Als Deutscher in den USA

5. Oktober 2016 @

Heute: Wohnen

SEHNDE-NEWS.DE. „Guck mal, das wäre doch was“, sagt meine Frau und schwenkt einen dünnen Katalog derartig schnell vor meinem Gesicht herum, dass ich nichts erkennen kann. „Du siehst ja gar nicht hin“, ergänzt sie vorwurfsvoll. Aha, denke ich, da war wieder so ein Katalog mit Häusern in der Post. Die örtlichen Makler schicken sowas dauernd rum. „Nu‘ zeig‘ doch mal“, sage ich also irgendwie lustlos. Das Katalogbild zeigt einen Palast, der Ludwig II. von Bayern zur Ehre gereicht hätte, und der nur 350 000 Dollar kosten soll.

„Hey, nur 350 Mille“, sage ich gut gelaunt. „Ich geh’ schon mal die Brieftasche holen.“ „Blödmann“, knirscht meine Frau. „Wär‘ doch aber schön, so’n Haus, oder?“ Ja schon. Wir hatten ja mal ein Haus. Bis die Kredithaie die Raten so hoch geschraubt hatten, dass zwei Gehälter nicht mehr ausreichten, um das alles zu bezahlen. „Angepasste Ratenzahlung“ nennen sie das hier. Woanders wäre dafür die Mafia zuständig. Wie auch immer, wir haben auch diese Herausforderung gemeistert und wohnen ja seitdem zur Miete.

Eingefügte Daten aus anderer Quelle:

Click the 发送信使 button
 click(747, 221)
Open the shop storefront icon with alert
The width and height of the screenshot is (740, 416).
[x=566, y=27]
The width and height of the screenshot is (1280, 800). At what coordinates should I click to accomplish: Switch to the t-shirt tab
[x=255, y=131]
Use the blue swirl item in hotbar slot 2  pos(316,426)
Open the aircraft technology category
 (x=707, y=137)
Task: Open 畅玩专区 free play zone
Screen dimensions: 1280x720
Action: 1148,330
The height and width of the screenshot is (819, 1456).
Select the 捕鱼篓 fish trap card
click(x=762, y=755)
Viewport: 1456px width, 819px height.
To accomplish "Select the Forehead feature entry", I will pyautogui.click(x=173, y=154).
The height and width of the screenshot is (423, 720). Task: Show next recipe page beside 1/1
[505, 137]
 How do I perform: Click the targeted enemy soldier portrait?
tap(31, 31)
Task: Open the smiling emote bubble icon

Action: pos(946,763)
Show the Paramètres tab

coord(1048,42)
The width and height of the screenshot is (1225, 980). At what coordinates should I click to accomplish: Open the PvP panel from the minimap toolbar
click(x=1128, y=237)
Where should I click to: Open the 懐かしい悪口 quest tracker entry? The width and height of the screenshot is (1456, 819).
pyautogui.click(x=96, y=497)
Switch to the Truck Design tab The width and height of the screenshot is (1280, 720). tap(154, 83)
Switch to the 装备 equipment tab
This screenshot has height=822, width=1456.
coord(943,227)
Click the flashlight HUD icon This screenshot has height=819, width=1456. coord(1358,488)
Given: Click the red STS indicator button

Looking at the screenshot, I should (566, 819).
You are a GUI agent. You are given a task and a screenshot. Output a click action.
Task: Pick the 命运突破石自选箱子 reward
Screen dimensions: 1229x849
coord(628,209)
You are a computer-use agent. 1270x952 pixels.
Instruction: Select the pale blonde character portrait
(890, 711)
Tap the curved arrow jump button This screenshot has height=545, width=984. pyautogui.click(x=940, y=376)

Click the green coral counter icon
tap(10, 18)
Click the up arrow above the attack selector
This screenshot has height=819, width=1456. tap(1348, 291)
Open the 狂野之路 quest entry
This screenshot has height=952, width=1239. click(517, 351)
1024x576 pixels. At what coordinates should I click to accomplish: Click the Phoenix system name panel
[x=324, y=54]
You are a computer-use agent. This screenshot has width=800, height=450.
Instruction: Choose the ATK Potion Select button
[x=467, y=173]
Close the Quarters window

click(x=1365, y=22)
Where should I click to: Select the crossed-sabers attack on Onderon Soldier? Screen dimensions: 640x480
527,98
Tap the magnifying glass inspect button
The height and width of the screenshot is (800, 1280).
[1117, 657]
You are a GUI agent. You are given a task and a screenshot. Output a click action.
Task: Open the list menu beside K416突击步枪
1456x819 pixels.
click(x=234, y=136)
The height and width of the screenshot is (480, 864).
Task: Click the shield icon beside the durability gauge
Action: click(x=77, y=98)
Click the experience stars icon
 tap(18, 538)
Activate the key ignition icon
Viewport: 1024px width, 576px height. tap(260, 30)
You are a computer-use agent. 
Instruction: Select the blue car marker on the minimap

Eine kleines eigenes Haus ist der Traum in Amerika - Foto: AK

Eine kleines eigenes Haus ist der Traum in Amerika – Foto: AK

Das klingt zuerst nicht so toll, sieht aber schon wesentlich besser aus, wenn mal was kaputt geht. Dann kommt der Handwerker und gut is. Wir zahlen keine Grundsteuer und müssen den Rasen nicht mähen. Wir haben einen Pool, einen Tennisplatz und ein Volleyballfeld. Wenn wir lustig sind, sitzen wir um einen der vielen Holzkohlegrills und braten uns was: Eichhörnchen, Opossum oder Rehe. War natürlich nur ein Witz. Kein Mensch hier würde ein Opossum grillen. Es ist wie im Paradies.

Wenn da nicht die Nachbarn wären. Diese Apartments sind nämlich in Leichtbauweise hergestellt worden, das heißt, man kann zwar niemanden sehen, aber man kann alles gut hören. Den Terz im Untergeschoss von vor zwei Jahren lasse ich mal weg. Den Beziehungslärm, den das junge Pärchen da veranstaltet hat, sollen sie sogar in Michigan gehört haben. Dafür lag unser Balkon strategisch sehr günstig. Viel sehen und hören, ohne selbst gesehen und gehört zu werden. Wie bei der Spähtrupp-Ausbildung beim Bund eben.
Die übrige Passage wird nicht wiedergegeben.